Jeudi soir, des dizaines de milliers d'Iraniens ont envahi les rues de Téhéran après l'appel lancé par le prince héritier en exil Reza Pahlavi, à des manifestations de masse, ont déclaré des témoins.

L'accès à Internet et les lignes téléphoniques en Iran ont été coupés peu après le début des manifestations.

La société Internet Cloudflare et l'organisation de défense des droits numériques NetBlocks ont signalé la coupure, l'attribuant toutes deux à une ingérence du gouvernement iranien.

Les tentatives d'appels depuis Dubaï vers l'Iran n'ont pas abouti, que ce soit sur les lignes fixes ou les téléphones portables. Par le passé, de telles pannes ont été suivies d'une répression intense du gouvernement.

Il s'agit d'une nouvelle escalade dans le mouvement de protestation, initialement déclenché par la situation économique difficile en Iran, et qui s'est étendu à des revendications contre la République islamique.

Cette manifestation constitue le premier test de l'influence de Reza Pahlavi, 65 ans, sur l'opinion publique iranienne. Son père, gravement malade, avait fui l'Iran juste avant la révolution islamique de 1979.

Des manifestants défilent sur un pont à Téhéran, le 29 décembre 2025.
Des manifestants défilent sur un pont à Téhéran, le 29 décembre 2025. AP Photo

Le prince héritier avait appelé à manifester jeudi et vendredi à 20 heures, heure locale. Lorsque l'heure est arrivée, les quartiers de Téhéran ont éclaté en chants, selon des témoins.

Parmi les slogans entendus : "Mort au dictateur !" et "Mort à la République islamique !". D'autres manifestaient leur soutien au chah en criant : "C'est la dernière bataille ! Pahlavi reviendra !". Des milliers de personnes étaient visibles dans les rues.

"Grande nation iranienne, les yeux du monde entier sont rivés sur vous. Descendez dans la rue et, unis, faites entendre vos revendications", a écrit sur X Reza Pahlavi.

"J'avertis la République islamique, son dirigeant et les Gardiens de la révolution : le monde et le président Donald Trump vous observent de près. La répression du peuple ne restera pas sans réponse", a-t-il ajouté.

Les manifestations ont donné lieu à des cris de soutien au chah, un acte qui aurait pu être puni de mort par le passé, mais qui illustre aujourd’hui la colère qui alimente le mouvement.

Jeudi, les manifestations, qui avaient éclaté mercredi dans les villes et villages à travers l’Iran, se sont poursuivies.
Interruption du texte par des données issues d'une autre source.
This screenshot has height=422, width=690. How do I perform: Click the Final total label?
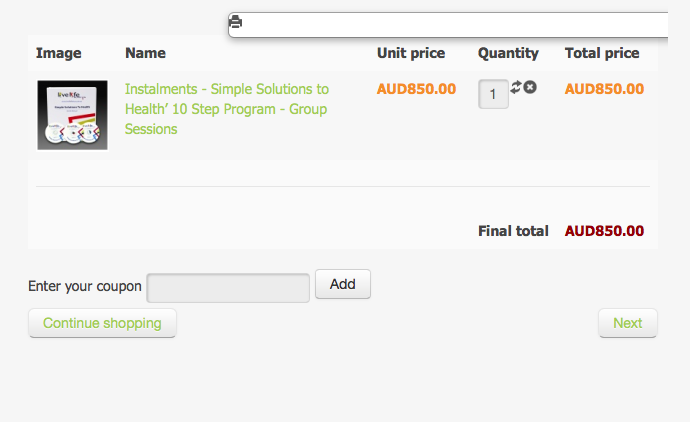(x=513, y=231)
De nombreux marchés et bazars ont fermé leurs portes en signe de soutien aux manifestants.

À ce jour, les violences liées aux manifestations ont fait au moins un quarantaine de morts et plus de 2 260 personnes ont été arrêtées, selon l'agence américaine Human Rights Activists News Agency (HRANA).
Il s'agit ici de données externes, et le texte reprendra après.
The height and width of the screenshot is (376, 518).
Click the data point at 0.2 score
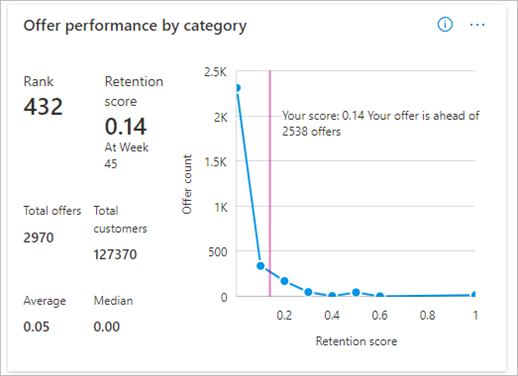click(284, 281)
L'ONG Iran Human Rights, basée en Norvège, affirme que 45 manifestants, dont 8 enfants, ont été tués par les forces de sécurité iraniennes depuis le début des manifestations fin décembre.

L'intensification des protestations accroît la pression sur le gouvernement iranien et son guide suprême, l'ayatollah Ali Khamenei.
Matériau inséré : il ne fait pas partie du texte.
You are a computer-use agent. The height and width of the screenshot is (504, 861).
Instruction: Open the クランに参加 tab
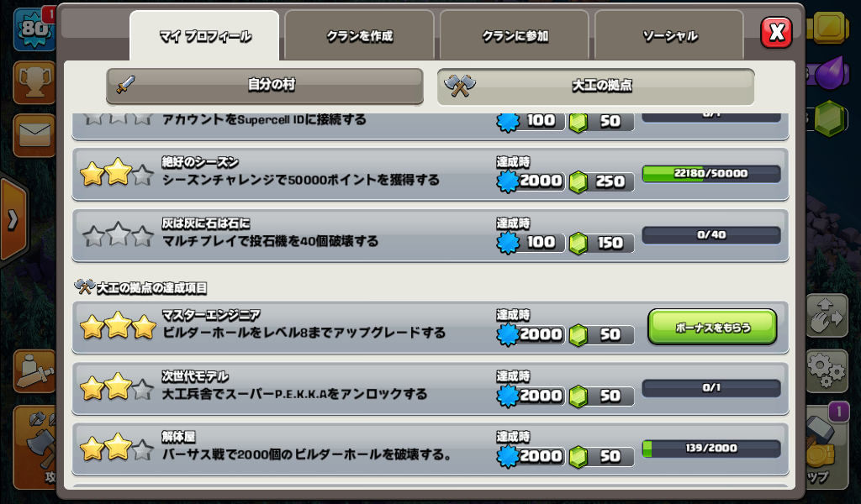(515, 36)
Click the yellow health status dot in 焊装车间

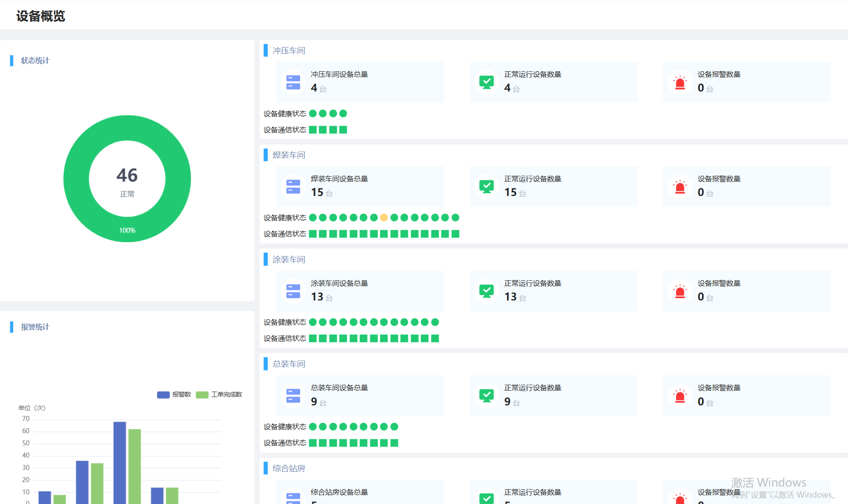384,217
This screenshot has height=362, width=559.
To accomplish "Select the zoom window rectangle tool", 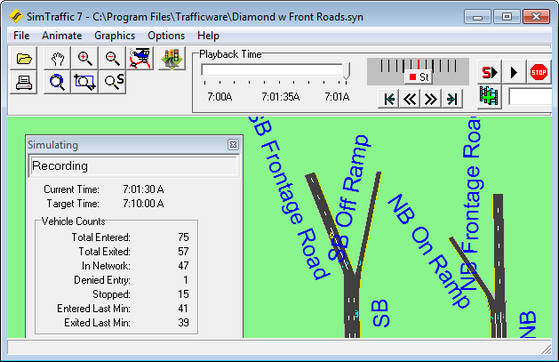I will [x=85, y=82].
Les magasins sont fermés pendant les manifestations dans le principal bazar de Téhéran, vieux de plusieurs siècles, le 6 janvier 2026.
Les magasins sont fermés pendant les manifestations dans le principal bazar de Téhéran, vieux de plusieurs siècles, le 6 janvier 2026. AP Photo

Entre-temps, les manifestations sont restées largement sans leader, et on ignore encore comment l'appel de Pahlavi influencera la suite du mouvement.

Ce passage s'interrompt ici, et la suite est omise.